International humanitarian law treats rape in conflict as a war crime under the Geneva Conventions and the Rome Statute. But Iuris Oculus sees that, enforcement collapses whenever a sitting leader claims “security obligations.” The same rationale that delays testimony also delays recognition of victims.
When governments describe civilian harm as collateral, they erase women first. Displacement, detention, and sexual coercion follow blockades as predictably as hunger. Each emergency meeting on “regional stability” widens the gap between real people and abstract diplomacy.
The Responsibility to Protect doctrine was meant to stop that gap from becoming a grave. Instead, it’s been diluted into a slogan renewed whenever convenient. States sign treaties, fund conferences, and suspend outrage when the accused controls an army or a trade route.
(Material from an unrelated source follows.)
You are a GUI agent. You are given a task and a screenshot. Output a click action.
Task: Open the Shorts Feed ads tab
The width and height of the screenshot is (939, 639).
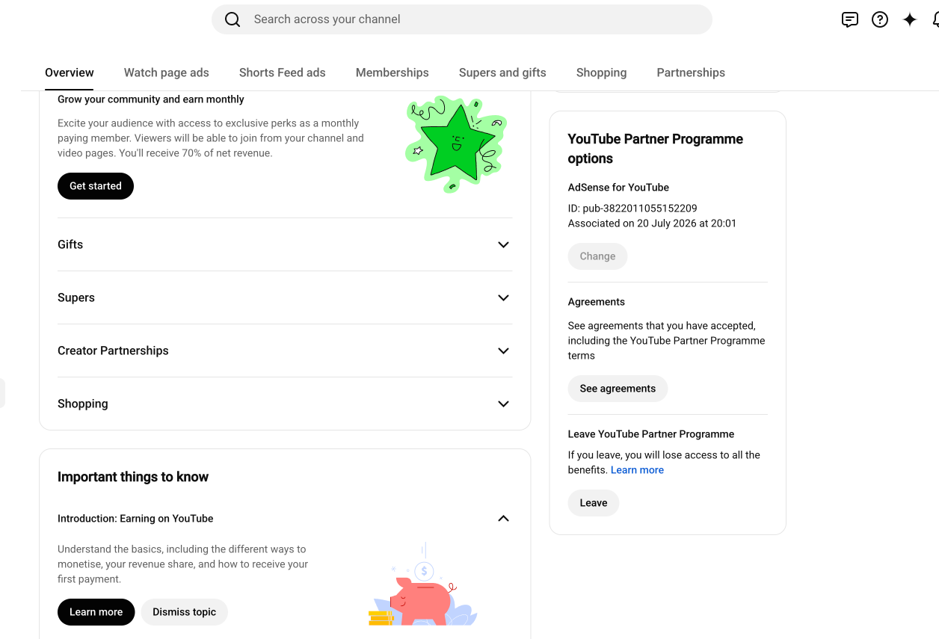(x=283, y=72)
The gendered cost of this moral elasticity is measurable. UN Women reports that in most conflicts, less than one per cent of sexual-violence cases ever reach prosecution. The figure isn’t a regional anomaly; it’s structural. Courts move only when politics allows, and politics moves only when images go viral.
Justice systems claim neutrality, but neutrality in war zones is rarely neutral, it favors the actor with missiles, not the survivor with evidence. Every postponed hearing signals to the world that diplomacy outweighs due process.
Accountability cannot coexist with exception. When legal institutions pause for power, they teach every future perpetrator that impunity is negotiable. The law’s universality collapses, and gender-based violence becomes an accepted cost of conflict management.
History keeps the receipts. Bosnia. Darfur. Tigray. The pattern repeats: political immunity first, international concern later, justice never. And while the headlines move on, survivors rebuild lives in silence, waiting for a court date that will never arrive.
Diplomacy may buy peace talks. But every time it buys delay, it sells out the principle that no one, not even the most powerful, stands above the law.